**What you are asked to do**.
Starting with the line that contains "Envoyer un message (195, 695)", set down each line through the end of the entries below, exactly and with nothing added.

((

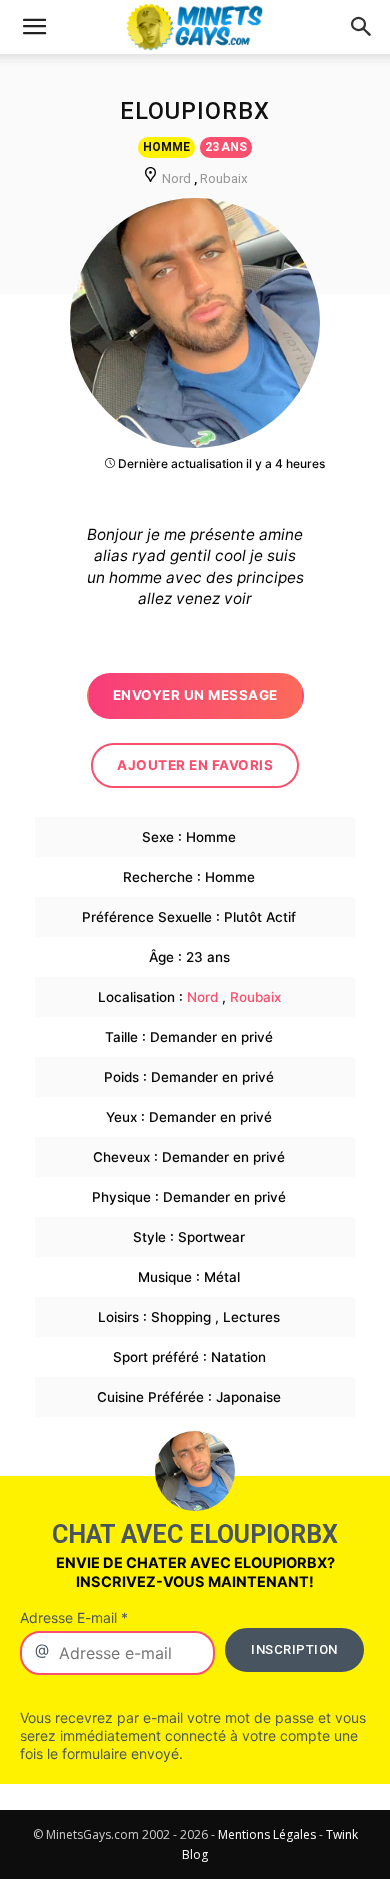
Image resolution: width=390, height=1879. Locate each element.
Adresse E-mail (74, 1617)
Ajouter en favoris (195, 765)
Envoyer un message (195, 695)
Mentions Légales (267, 1834)
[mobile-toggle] (34, 27)
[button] (362, 27)
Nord (176, 178)
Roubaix (224, 178)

))

**Response to this task**.
Envoyer un message (195, 695)
Mentions Légales (267, 1834)
[mobile-toggle] (34, 27)
[button] (362, 27)
Nord (176, 178)
Roubaix (224, 178)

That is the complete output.